While Leipzig faltered, Borussia Monchengladbach pounced to leapfrog them into third thanks to a 3-1 win at Eintracht Frankfurt — quite how Martin Hinteregger pulled off the remarkable late goal-line clearance to prevent it from being four only he knows. Alassane Plea opened the scoring after just 36 seconds with the much-admired Marcus Thuram doubling the lead eight minutes later with a close-range tap-in. They kept control in the second half with Ramy Bensebaini adding a penalty — one of the benefits of empty stands is being able to hear contact and while Frankfurt’s Evan N’Dicka protested, you heard him crash into Breel Embolo. Monchengladbach’s impressive form will cause some concern in Leipzig.

A quiet return for the U.S. contingent

It wasn’t a great returning weekend for the American contingent in the Bundesliga.

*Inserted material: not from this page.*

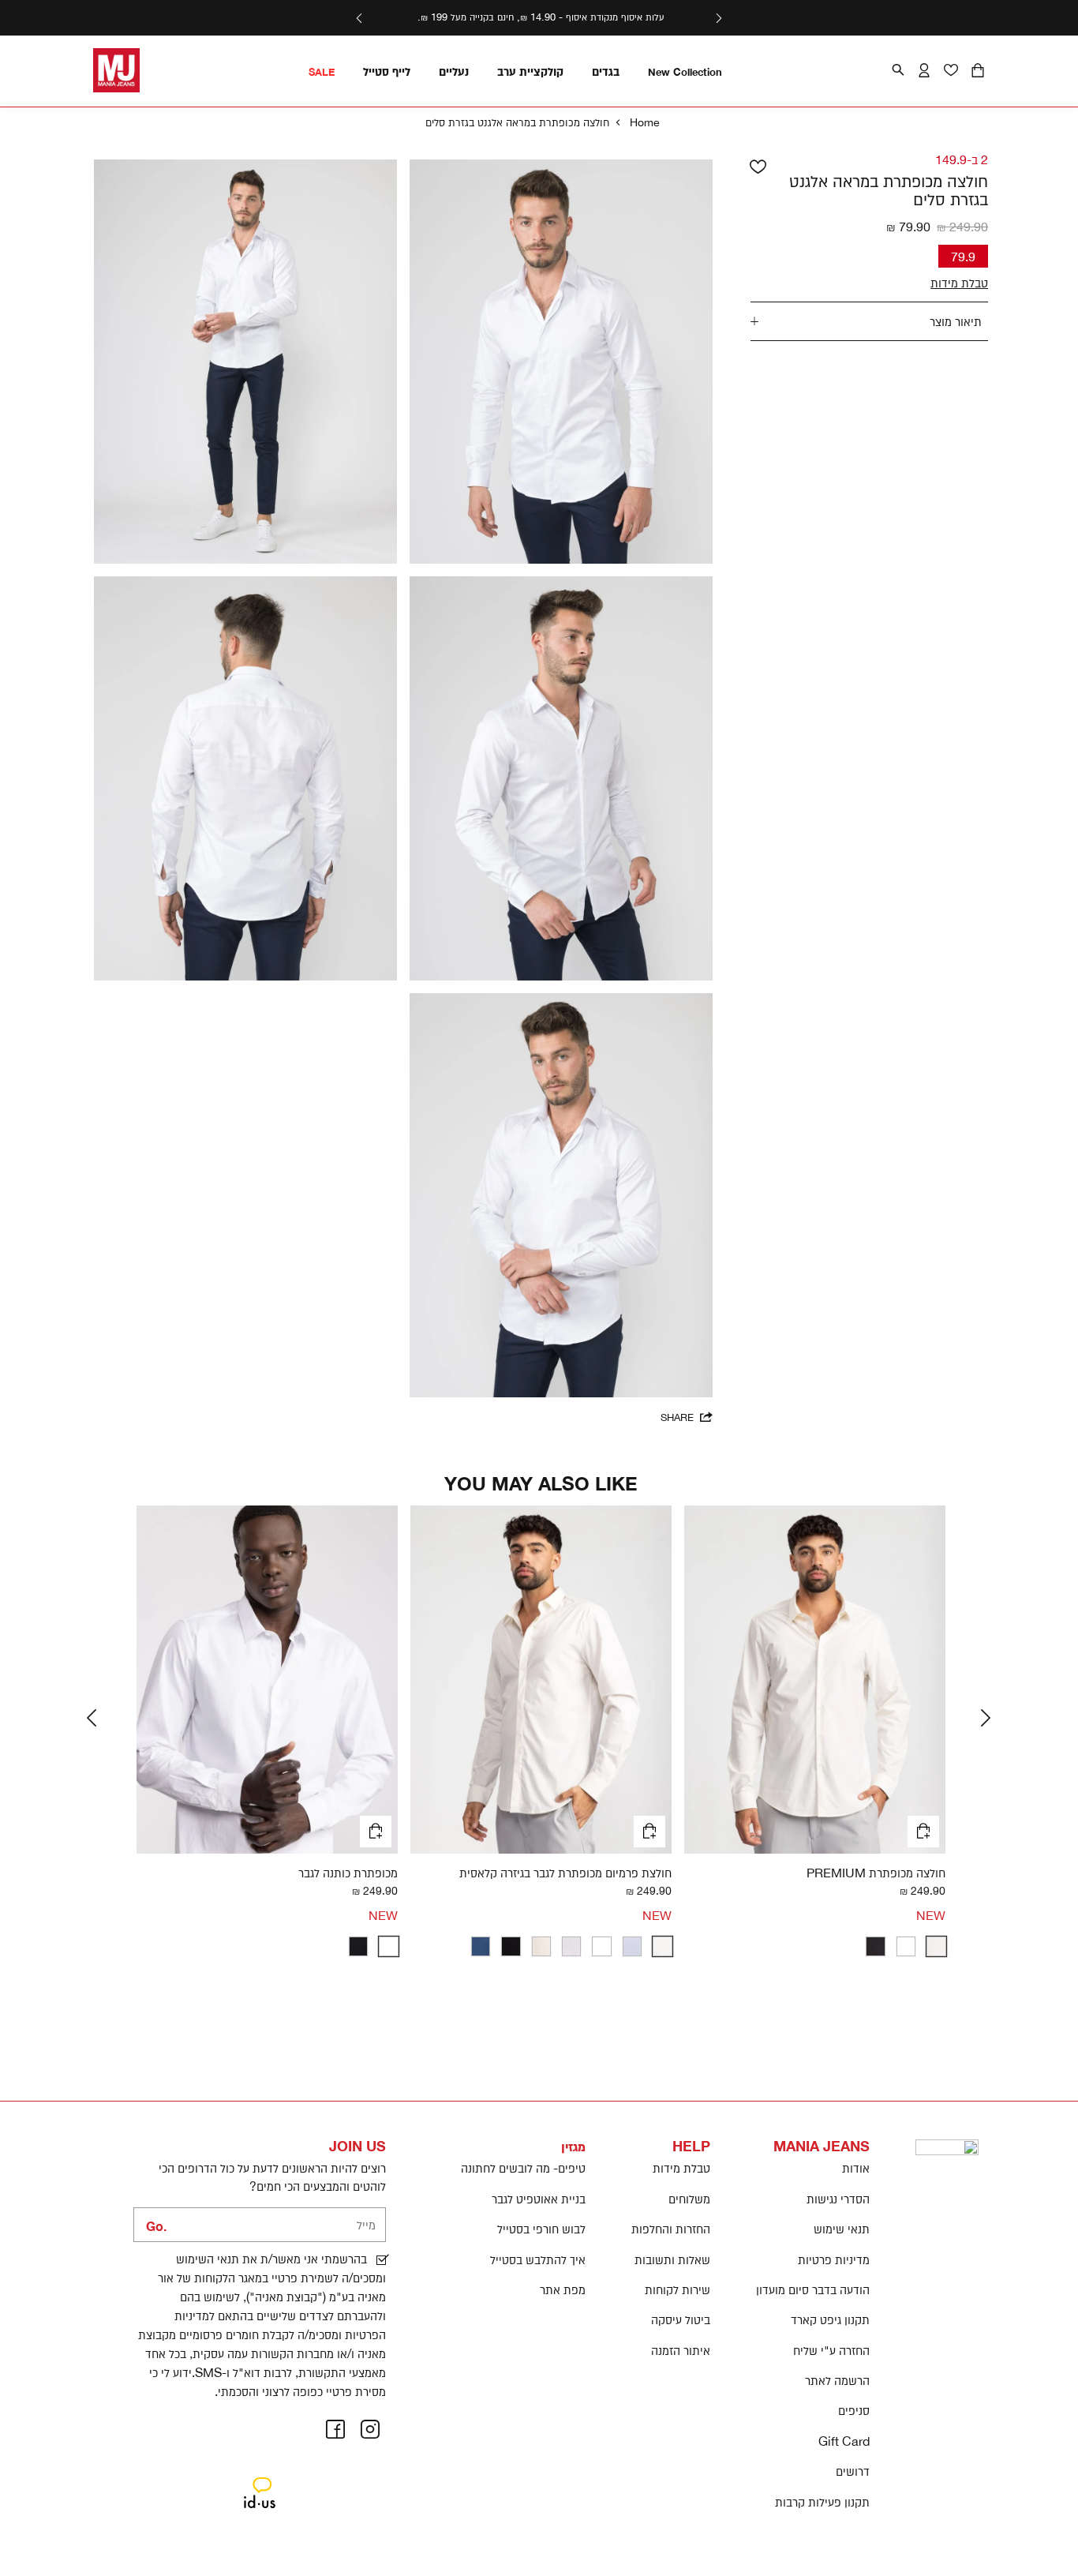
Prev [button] (718, 18)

Reyna was going to get much of the attention after being named in Dortmund’s starting lineup but succumbed to injury, while Tyler Adams had one half chance for Leipzig before being replaced after 69 minutes. For Wolfsburg, John Brooks’ own-goal (under pressure from a corner, he powered a header back on to his own crossbar and in) drew the game level with Augsburg early in the second half and would go on to draw 1-1. Elsewhere, Alfredo Morales got 22 minutes off the bench for Fortuna Dusseldorf against Paderborn but failed to break the deadlock as they hit the woodwork three times but ended up drawing 0-0. Fabian Johnson and Zack Steffen missed out through injury while Ulysses Llanez was left out of the Wolfsburg squad. Timothy Chandler came on after 74 minutes for Eintracht Frankfurt and brought plenty of energy but was powerless to help his team as they lost 3-1 to visitors Borussia Monchengladbach. Chris Richards’ Bayern Munich play Sunday while Josh Sargent could feature for Werder Bremen Monday.

The bench

As the early shots came in from the 2. Bundesliga matches, you saw VfL Bochum’s replacements sat in the stands, with their masks pulled down. It was all very new. At the Dortmund-Schalke derby, Dortmund’s replacements sat on separate chairs, on their own. Some players across the Bundesliga chose to warm up with masks on, others didn’t.

Manager etiquette was one of the subplots heading into the weekend’s action with Augsburg’s Heiko Herrlich absent after he contravened quarantine rules during the week when he left the team’s base to buy toothpaste. The pre-match manager interviews were a strange spectacle with the interviewer and coach two metres apart. The Bundesliga microphones were covered in protective plastic. At half-time in Leipzig, you saw Julian Naglesmann put on his mask to address Lookman, while Hertha Berlin’s new manager Michael Preetz marked their third goal at Hoffenheim by jogging down the touchline, without his mask, calling on his players to stay focused.

With Bundesliga clubs allowed to use five substitutions, three of the 12 teams in action on Saturday used the full allowance. Teams were restricted to using their changes across just three windows, and the tempo of the match did not suffer as a result of the increased allocation.